Paulson noted on Sunday that banks were highly leveraged during the financial crisis and took risks that would be seen as unacceptable in today’s markets after the Dodd-Frank act established the Volcker Rule, which prevents banks from making some specific types of risky investments.

“The problem, in that period of time, was the banks were very speculative about what they were investing in. They had a lot of risky subprime, high-yield, levered loans. And when the market started to fall, the equity quickly came under pressure,” he said, noting that the average bank now has three to four times as much equity as they did during the Great Financial Crisis of 2008, which makes them less susceptible to default.

While Paulson isn’t worried about a repeat of 2008, hedge funder Michael Burry, who also rose to fame predicting and profiting from the Great Financial Crisis, as depicted in the book and movie “The Big Short,” has warned for years that he believes the global economy is in the “greatest speculative bubble of all time in all things.”

Burry argues that central banks created a bubble in everything from stocks to real estate with loose monetary policies after the Great Financial Crisis, and pandemic-era spending meant to boost the economy only made things worse.

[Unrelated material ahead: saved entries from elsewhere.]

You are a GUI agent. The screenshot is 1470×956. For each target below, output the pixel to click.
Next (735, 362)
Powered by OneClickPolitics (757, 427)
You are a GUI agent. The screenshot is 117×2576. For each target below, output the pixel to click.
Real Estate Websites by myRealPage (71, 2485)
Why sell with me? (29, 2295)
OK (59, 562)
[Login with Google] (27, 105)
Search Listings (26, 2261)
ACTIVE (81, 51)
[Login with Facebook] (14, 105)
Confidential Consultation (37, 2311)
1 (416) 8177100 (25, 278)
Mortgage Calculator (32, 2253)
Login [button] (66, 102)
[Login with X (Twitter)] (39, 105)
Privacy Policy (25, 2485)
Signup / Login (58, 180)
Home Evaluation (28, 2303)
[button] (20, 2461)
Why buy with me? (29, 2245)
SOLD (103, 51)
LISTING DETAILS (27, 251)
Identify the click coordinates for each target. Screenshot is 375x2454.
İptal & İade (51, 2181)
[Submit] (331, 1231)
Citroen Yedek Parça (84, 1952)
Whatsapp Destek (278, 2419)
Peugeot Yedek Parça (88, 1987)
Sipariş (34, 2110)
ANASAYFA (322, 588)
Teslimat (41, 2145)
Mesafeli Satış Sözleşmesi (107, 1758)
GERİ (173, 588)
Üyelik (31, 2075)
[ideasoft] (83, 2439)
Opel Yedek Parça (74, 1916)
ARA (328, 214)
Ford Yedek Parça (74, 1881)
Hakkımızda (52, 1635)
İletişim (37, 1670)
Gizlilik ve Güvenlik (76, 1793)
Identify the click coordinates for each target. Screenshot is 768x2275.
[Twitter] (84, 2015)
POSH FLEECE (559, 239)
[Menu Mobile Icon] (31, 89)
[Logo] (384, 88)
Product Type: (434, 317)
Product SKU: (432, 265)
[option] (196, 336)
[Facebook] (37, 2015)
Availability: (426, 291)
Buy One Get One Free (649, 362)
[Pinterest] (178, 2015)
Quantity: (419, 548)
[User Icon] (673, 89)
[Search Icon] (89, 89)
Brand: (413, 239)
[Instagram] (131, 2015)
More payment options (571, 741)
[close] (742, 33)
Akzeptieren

Now, as central bank officials around the world shift stances to fight inflation and continue raising interest rates in unison, the hedge fund chief argues asset prices will fall dramatically.

“There is risk growing in many sectors. The unfettered narrative feeding itself until the absurdity explodes, revealing the folly to all and easily starting a revolution,” Burry said in a cryptic, since-deleted Sept. 21 tweet.